[Text passage]
(begin)

Craig - January 16, 2006
Hi,
I've got this change to catch the End of File character.
public string[] GetCSVLine()
{
string data = reader.ReadLine();
if (data == null) return null;
if (data.Length == 1) return null; // EOF char
if (data.Length == 0) return new string[0];
ArrayList result = new ArrayList();
ParseCSVFields(result, data);
return (string[])result.ToArray(typeof(string));
}
Craig
Chris Walker - March 14, 2006
Just downloaded this and wanted to say THANKS! I was going to build this class myself and you just saved me some time!
Woot! You Rock!
Aleksey Sokolovskiy - May 9, 2006
Thank you very much! It's really a time saver. The code works perfectly.
Steven - May 16, 2006
Thanks a mil for the code. Very helpful in teaching me how to code better too.
Mark - August 3, 2006
Anyone know how to hack this to use a file uploaded by a user via FileUpload… yet without saving the file to the server?
Grant Merwitz - August 15, 2006
Great class, saved me alot of time.
Thanks, u rock!
Grant Merwitz - August 15, 2006
Mark,
I would suggest using the constructor that reads a stream "public CSVReader(Stream s)",
try using the FileUpload's stream attribute.

(end)

[The problem] Continue the forum thread about the CSV reader class from where it stops.

[Data shown]
(begin)

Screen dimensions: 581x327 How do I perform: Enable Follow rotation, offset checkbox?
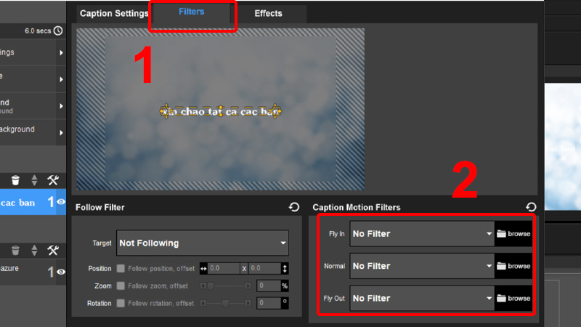pos(121,303)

(end)

[Task output]
HTH
AA - October 20, 2006
I get an error when attempting to open a csv file that is already open in notepad. Just wanted to check if the code is able to handle that in some way.
Anthony Main - October 23, 2006
I have just found a bug in your reader (am yet to investigate a fix)
If a field in the CSV contains data split over multiple lines it returns an array with only elements upto that field
Craig - November 20, 2006
Wow thanks alot really really helpful!
mandar - March 2, 2007
Simple CSV parser/reader function
mandar - March 2, 2007
Simple CSV parser/reader function
http://www.codeproject.com/useritems/Basic_CSV_Parser_Function.asp
Michael - March 25, 2007
Dude, your code is awesome – thanks a stack. Needed to get a test app out very quickly, and it's really saved a lot of time.
one thing I noticed, though – any fields after the first one which are encapsulated in double quotes are returned with those double quotes – eg:
"FRP002", "Frozen Peas", "340g", 23.16
will be returned as:
FRP002
"Frozen Peas"
"340g"
23.16
I fixed that on my side with a routine to check for a pair of double quotes, (to get around the kind of problem), and if it doesn't find a pair it takes off the first and last quotes, ie (if strHeader is teh sting being returned for that value:
if (strHeader.Length>4)
{
if (strHeader.StartsWith("\"\"") == false)
{
if (strHeader.StartsWith("\"") == true)
{
strHeader = strHeader.Substring(1);
}
}
if (strHeader.EndsWith("\"\"") == false)
{
if (strHeader.EndsWith("\"") == true)
{
strHeader = strHeader.Substring(0, strHeader.Length-1);
}
}
}
… and then strHeader will have been "cleaned" of the extra pair of quotation marks…
Michael - October 15, 2007
For an alternate approach I ended up using a regex from to handle the splitting of a single line read from the csv file:
public static string[] SplitCsv(string values)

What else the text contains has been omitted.